Updating SSBO Buffer size correctly

I’m currently using an SSBO to send matrix information to the GPU in order to use in the Vertex and Fragment shader to appy on the instaces being rendered by glDrawElementsInstanced.

My question is, what is the best way to reupdate the SSBO buffer size correctly?
I don’t think the question is detailed enough, so I’ll explain the scenario:

I have a central SSBO object which is used to render all sets of instanced of the application, and each time the buffer data is passsed on the SSBO, I check if the size is the same, if not, I reupdate the size and send the buffer, and so on, every glBufferData call I make. Let me add the scheme here:

Setup:

ssbo = glGenBuffers();
size = 20;
glBindBuffer(GL_SHADER_STORAGE_BUFFER, ssbo);
glBufferData(GL_SHADER_STORAGE_BUFFER, size, GL_STREAM_DRAW);
glBindBuffer(GL_SHADER_STORAGE_BUFFER, 0);
glBindBufferBase(GL_SHADER_STORAGE_BUFFER, 1, ssbo);

RenderFrame:

  1. Clear FBO
  2.  glBindBuffer(GL_SHADER_STORAGE_BUFFER, ssbo);
     if(bufferSize > size) {
     	this.size = bufferSize;
     	glBufferData(GL_SHADER_STORAGE_BUFFER, size, GL_STREAM_DRAW);
     }
     glBufferSubData(GL_SHADER_STORAGE_BUFFER, 0, buffer);
     glBindBuffer(GL_SHADER_STORAGE_BUFFER, 0);
    
  3. glDrawElementsInstanced(GL_TRIANGLES, indicesCount, GL_UNSIGNED_INT, 0, count);
    
  4. Repeat

My concern is, am I doing it right by calling glBufferData(GL_SHADER_STORAGE_BUFFER, size, GL_STREAM_DRAW); to update the buffer size?

And am I using the GL_STREAM_DRAW correctly or should it be GL_STATIC_DRAW?

I’ve read about it and tried to search regarding this matter, but I still get some confusion on what to use and why.

This is just for the sake of controlling each instance transformation (Pos, Dir, Scale, etc…)

Note: this code works fairly well on machines with good hardware cards, but has weird results on low-end ones

Don’t. If you can’t start with a big enough size for your needs (ie: if you’re going to resize it and sometimes you blow past the maximum capacity), it’s best to allocate a new buffer object when you overflow the size of the current one.

- _Provided records_
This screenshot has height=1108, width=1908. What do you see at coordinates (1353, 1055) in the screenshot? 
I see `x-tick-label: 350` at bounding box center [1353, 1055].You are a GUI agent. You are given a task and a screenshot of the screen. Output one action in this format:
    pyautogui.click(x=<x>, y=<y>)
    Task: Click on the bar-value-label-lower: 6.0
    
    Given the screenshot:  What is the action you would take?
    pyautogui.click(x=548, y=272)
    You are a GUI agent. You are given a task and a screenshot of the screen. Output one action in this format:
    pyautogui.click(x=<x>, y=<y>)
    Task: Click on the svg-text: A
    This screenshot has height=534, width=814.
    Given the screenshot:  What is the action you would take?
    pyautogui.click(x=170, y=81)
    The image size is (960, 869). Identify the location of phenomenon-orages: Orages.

- _Your objective_
Continue the post about resizing an SSBO buffer from its last sentence. The items have nothing to do with the post about resizing an SSBO buffer.

- _Final answer_
This way, you’ll be able to do things like use persistent mapping to upload data.

So basically, something like this:

if(NewBufferSize > CurrentBufferSize) {
	glBufferData(GL_SHADER_STORAGE_BUFFER, NewBufferSize, GL_STREAM_DRAW);
}
glBufferSubData(GL_SHADER_STORAGE_BUFFER, 0, buffer);

The issue here is that this technique requires knowing beforehand the size of the buffer in order to do an alternate writing each frame (if I read correctly), but my problem is that I can’t know beforehand the number of the instances that will be rendered at on point, in order to know at the starting point the full size of the buffer, so I was trying to write and expand it as it goes, but from what I can understand this is totally async which can lead to flickering results.

I was able to allocate a bigger buffer and this way works out perfectly. I thought that I should always keep it as packed as possible to prevent memory abuse.

Thanks for the concise info.

No, “allocate a new buffer object” would be:

GLuint newBuffer;
glCreateBuffer(1, &newBuffer);
glNamedBufferStorage(newBuffer, NewBufferSize, nullptr, GL_MAP_WRITE_BIT | GL_MAP_PERSISTENT_BIT);

But you know it at some point; otherwise, you wouldn’t be able to provide NewBufferSize. If that size is larger than the buffer object you have, make a new one that’s big enough.